Has Aprilia's limited and expensive RSV4 Factory street model, which
is unapologetically high tech and razor sharp in its focus, skirted
the spirit of the WSBK rules?

Having long dominated the Grand Prix undercard, Italian firm Aprilia
have found the upper echelons of two-wheeled motorsport a bit more
difficult to crack. They developed their RSV1000R Mille twin into an
occasional World Superbike race winner but never a title earner before
switching their focus to a disastrous foray into MotoGP with a Formula
1-inspired triple (the results of which were more Minardi than
McLaren).

However, not only are Aprilia back in World Superbike with the tidy
and powerful RSV4, but looking increasingly like they've finally
solved the equation. A conquering Max Biaggi has taken control of
points standings on the strength of four dominating double victories,
and as the series has now arrived at Brno -- a circuit mastered by the
Italian like no other -- a fifth double is viewed as not just a remote
possibility, but perhaps even a probability.

But coinciding with Aprilia's rapid ascension, what once was just a
disenchanted murmur has worked its way into an open cry of foul. Many
are asking if the remarkably compact and staggeringly quick (and we're
talking a consistent 15kph advantage over Carlos Checa's near works
Ducati on the front straight at Miller Motorsports Park) V4 wouldn't
be more at home in the MotoGP paddock rather than racing against its
Superbike rivals. Based on the limited and expensive RSV4 Factory
street model, which is unapologetically high tech and razor sharp in
its focus, has Aprilia skirted the spirit of the rules?
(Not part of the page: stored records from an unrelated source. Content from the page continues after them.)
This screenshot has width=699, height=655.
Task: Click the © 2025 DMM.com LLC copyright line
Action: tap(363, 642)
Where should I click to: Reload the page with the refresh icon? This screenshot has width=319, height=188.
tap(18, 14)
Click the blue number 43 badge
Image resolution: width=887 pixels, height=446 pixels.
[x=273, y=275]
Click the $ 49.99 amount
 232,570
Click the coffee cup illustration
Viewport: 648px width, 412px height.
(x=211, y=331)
While some may look at the Aprilia and see a thinly-veiled Grand Prix
racer, from my perspective, the Aprilia not only belongs in World
Superbike, it is the quintessential World Superbike racer.
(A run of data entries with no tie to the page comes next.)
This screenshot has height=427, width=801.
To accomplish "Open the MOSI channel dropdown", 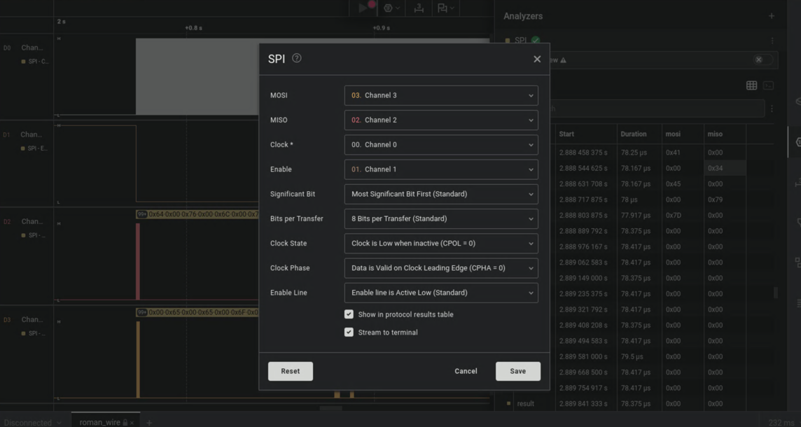I will pos(441,95).
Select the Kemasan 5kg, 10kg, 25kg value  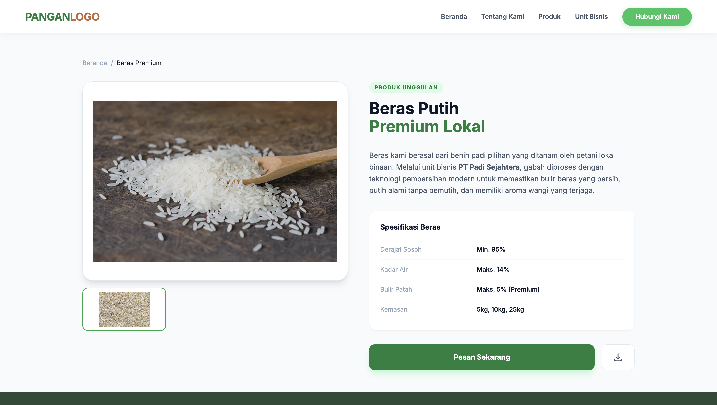pyautogui.click(x=500, y=309)
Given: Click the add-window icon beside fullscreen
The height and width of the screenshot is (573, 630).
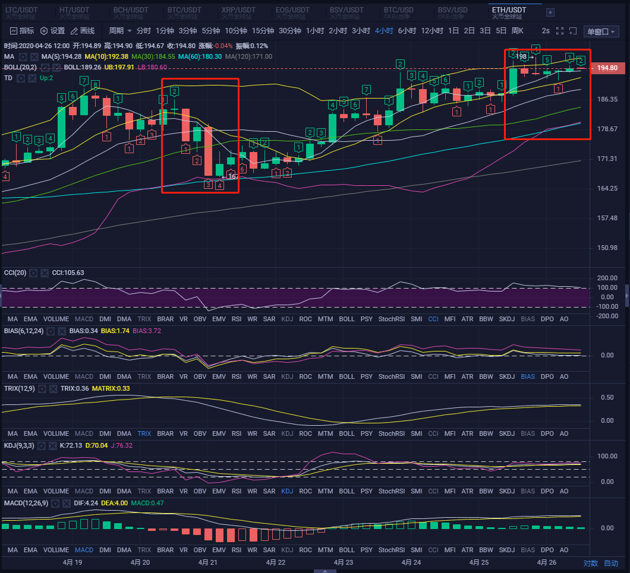Looking at the screenshot, I should click(573, 31).
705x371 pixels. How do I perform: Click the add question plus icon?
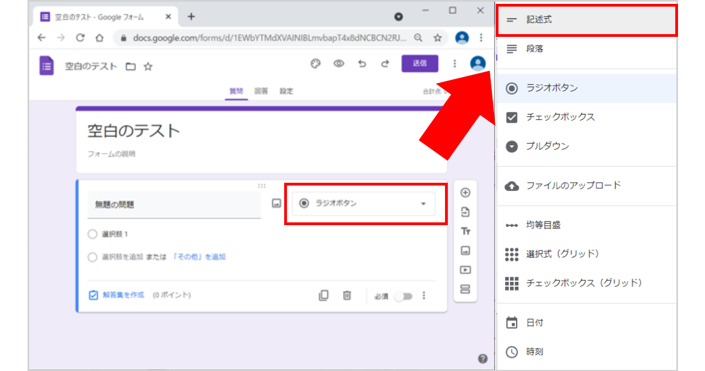click(465, 193)
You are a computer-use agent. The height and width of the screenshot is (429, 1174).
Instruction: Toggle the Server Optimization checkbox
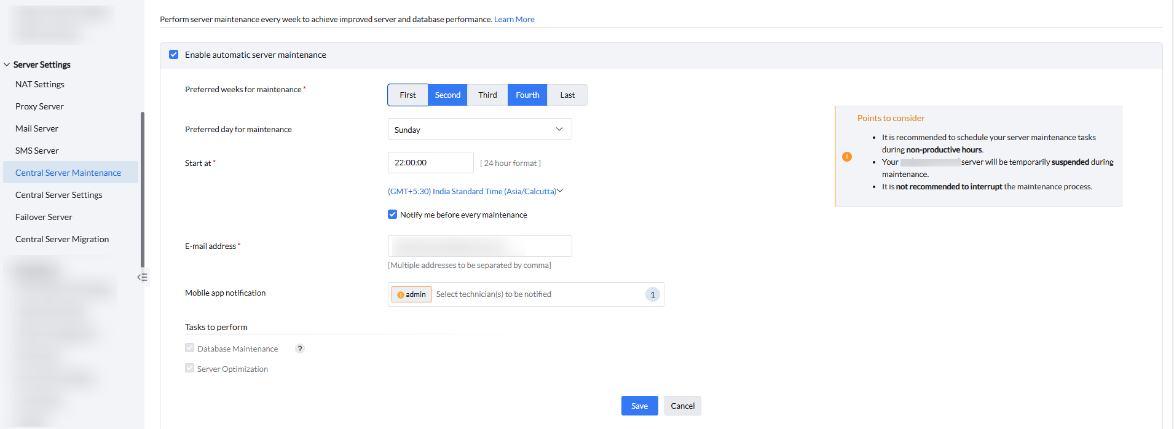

The RSV4 effectively blends the heart and soul of the sport's most
legendary machines into an overwhelmingly effective package that will
only continue to make strides as it develops.

Yes, the Aprilia hearkens back to the early days of the championship
that contested its first season in 1988. If you wanted any hope of
winning championships or even races on a regular basis back in those
days, one of two things was basically a requirement: 1) Italian
machinery or 2) a V-Four.

Ducati's V-Twins (along with, briefly, Bimota's Yamaha-powered inline
fours) squared off against Honda's V4s in a battle for Superbike
supremacy for more than a decade as the championship found its legs.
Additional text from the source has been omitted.